• 検討用本文
━━━
専門委員会成果物

CAFC大法廷が,Pre-AIAの102(b)のon-saleに該当するためには,製品が商業上の販売の対象でなければならないと結論づけた事例

CAFC判決 2016年7月11日
The Medicines Company v. Hospira, Inc.

[経緯]

 特許権者であるThe Medicines Company(MedCo)は社内に製造設備を持たない製薬会社のため,第三者であるBen Venue Laboratories(Ben Venue)に,医薬品に関する物の特許出願の1年以上前に,その医薬品の製造を委託していた。Ben VenueがMedCoのために製造した,その医薬品の複数のバッチの合計の市場価格は,2,000万ドルを超えていた。訴訟においては,この商取引がPre-AIAの102(b)のon-saleに該当するか否かが論点の1つとして争われた。
━━━
(収集データ)
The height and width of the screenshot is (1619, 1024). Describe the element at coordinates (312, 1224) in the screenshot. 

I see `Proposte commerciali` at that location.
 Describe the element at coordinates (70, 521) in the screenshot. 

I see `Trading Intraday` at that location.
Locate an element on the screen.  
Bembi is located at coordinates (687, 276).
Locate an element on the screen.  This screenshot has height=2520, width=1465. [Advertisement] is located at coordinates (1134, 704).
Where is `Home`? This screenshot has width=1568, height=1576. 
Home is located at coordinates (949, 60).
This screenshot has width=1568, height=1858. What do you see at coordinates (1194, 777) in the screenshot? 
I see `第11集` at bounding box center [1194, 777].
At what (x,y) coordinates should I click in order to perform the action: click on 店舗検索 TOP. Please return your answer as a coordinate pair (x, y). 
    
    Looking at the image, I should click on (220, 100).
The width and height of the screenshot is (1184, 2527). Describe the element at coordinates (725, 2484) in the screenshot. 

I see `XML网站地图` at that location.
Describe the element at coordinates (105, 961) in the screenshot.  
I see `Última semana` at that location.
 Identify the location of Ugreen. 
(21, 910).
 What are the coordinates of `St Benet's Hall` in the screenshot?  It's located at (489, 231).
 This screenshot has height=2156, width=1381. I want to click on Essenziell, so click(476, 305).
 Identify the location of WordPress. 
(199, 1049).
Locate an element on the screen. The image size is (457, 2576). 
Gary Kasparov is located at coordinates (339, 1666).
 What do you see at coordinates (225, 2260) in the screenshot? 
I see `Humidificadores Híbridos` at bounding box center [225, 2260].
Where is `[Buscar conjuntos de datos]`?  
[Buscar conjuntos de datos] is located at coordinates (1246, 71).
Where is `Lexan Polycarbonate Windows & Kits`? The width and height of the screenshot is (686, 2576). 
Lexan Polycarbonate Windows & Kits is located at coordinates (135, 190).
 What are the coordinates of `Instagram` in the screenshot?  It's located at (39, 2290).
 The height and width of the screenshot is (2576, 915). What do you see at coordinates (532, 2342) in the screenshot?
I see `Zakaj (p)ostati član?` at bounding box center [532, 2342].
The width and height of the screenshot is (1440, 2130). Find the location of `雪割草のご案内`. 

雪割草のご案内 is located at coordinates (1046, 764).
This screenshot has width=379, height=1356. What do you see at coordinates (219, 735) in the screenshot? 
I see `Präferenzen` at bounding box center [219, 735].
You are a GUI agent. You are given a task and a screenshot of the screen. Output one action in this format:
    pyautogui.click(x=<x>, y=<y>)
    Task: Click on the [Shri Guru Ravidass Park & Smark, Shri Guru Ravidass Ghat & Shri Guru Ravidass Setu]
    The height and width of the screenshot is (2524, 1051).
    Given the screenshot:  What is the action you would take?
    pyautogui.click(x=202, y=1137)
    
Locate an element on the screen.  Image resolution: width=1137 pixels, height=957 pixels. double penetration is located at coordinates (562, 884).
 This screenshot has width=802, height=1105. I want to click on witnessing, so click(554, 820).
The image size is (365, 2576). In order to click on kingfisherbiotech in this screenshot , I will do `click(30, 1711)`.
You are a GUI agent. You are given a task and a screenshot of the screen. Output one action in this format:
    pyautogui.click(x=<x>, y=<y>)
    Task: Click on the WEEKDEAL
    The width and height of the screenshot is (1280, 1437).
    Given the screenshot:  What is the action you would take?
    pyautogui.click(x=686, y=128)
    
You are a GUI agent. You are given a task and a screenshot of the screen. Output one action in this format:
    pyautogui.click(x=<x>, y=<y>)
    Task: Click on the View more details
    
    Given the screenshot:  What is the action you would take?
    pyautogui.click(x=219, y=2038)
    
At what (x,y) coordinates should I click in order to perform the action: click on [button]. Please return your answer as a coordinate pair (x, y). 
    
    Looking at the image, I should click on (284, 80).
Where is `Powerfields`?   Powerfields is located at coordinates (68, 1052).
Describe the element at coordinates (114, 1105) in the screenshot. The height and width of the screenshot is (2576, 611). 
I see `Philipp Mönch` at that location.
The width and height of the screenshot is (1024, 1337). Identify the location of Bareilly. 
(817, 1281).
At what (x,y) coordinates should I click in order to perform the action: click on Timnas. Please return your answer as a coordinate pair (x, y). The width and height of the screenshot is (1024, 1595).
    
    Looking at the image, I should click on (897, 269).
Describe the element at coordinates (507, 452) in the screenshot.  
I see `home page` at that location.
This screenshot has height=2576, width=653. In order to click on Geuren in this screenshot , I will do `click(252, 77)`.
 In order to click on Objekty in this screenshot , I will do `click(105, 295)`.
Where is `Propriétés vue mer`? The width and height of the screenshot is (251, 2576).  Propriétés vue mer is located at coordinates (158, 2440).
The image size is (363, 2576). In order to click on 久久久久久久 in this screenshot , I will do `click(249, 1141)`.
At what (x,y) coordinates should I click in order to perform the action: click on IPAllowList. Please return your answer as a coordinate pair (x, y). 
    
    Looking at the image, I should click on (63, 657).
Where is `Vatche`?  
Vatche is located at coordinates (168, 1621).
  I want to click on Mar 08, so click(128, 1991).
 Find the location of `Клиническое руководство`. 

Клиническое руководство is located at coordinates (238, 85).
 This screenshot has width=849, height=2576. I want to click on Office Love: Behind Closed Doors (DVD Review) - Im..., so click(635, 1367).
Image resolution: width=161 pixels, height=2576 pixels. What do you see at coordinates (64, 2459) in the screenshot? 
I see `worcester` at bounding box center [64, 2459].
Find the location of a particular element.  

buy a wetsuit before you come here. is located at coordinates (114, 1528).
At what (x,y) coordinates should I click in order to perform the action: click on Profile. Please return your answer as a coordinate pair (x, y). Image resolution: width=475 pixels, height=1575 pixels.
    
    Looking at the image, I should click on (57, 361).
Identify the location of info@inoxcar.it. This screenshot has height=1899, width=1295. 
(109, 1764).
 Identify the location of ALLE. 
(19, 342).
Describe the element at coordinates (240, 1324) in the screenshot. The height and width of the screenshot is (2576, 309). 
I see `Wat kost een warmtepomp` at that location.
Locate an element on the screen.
━━━
• 作業依頼 1
CAFC判決の紹介文をもとに、次の問いに答えよ。答えは(a)〜(c)の記号を付けて一行ずつ示すこと。
(a) 判決の日付はいつか。
(b) MedCoが医薬品の製造を委託した第三者はどこか。
(c) 製造された複数のバッチの合計の市場価格はいくらを超えていたか。
• 作業依頼 2
次の各記述がCAFC判決の紹介文の内容と合っているか、「はい」か「いいえ」で答えよ。あわせて、判断の決め手となる紹介文の語句をそのまま引用すること。
(a) MedCoは社内に製造設備を持っていた。
(b) 製造の委託は、特許出願の1年以上前に行われていた。
(c) CAFC大法廷は、on-saleに該当するには製品が商業上の販売の対象でなければならないと結論づけた。
• 作業依頼 3
CAFC判決の紹介文の最後の文の次から、その先の部分を書き継いでください。

• 解答欄 1
(a) 2016年7月11日
(b) Ben Venue Laboratories(Ben Venue)
(c) 2,000万ドル

• 解答欄 2
(a) いいえ。「社内に製造設備を持たない製薬会社」
(b) はい。「特許出願の1年以上前に,その医薬品の製造を委託していた」
(c) はい。「製品が商業上の販売の対象でなければならないと結論づけた」

• 解答欄 3
 地裁では,Pfaff判決で示された2段階テストを引用して,製品が商業上の販売または販売の申し出の対象でなければならないという第1条件を満たさないとして,on-saleに該当しないと決定した。
 一方,CAFCのパネルでは,上記商取引が商業上の販売を構成するとして,地裁判決を棄却した。

[CAFCの判断]

 CAFC大法廷は,商業上の販売とは,統一商事法典(U.C.C.)の2-106節に従った一般的な特徴を持つものであると示し,上記商取引は,特許製品の商業上の販売を構成しないと結論づけ,地裁判決を支持し,CAFCのパネルに差し戻した。U.C.C.の2-106(1)節には,「販売」とは「価格に対して売主から買主に所有権を譲渡すること」と規定されているところ,上記商取引では,特許製品のMedCoからBen Venueへの所有権の移転は無かった。また,CAFC大法廷は,委託製造業者による,特許製品そのものではなく,その製品の単なる製造サービスの販売は,発明の商業上の販売を構成しないこと,さらに,製造サービスの購入者による将来の販売のための特許製品の“備蓄”は,102(b)の下,不適切な商業化ではないことを示した。また,CAFC大法廷は,商取引によって,当事者の両方に商業利益があっても,それはon-sale barをもたらすのに十分ではないことを示した。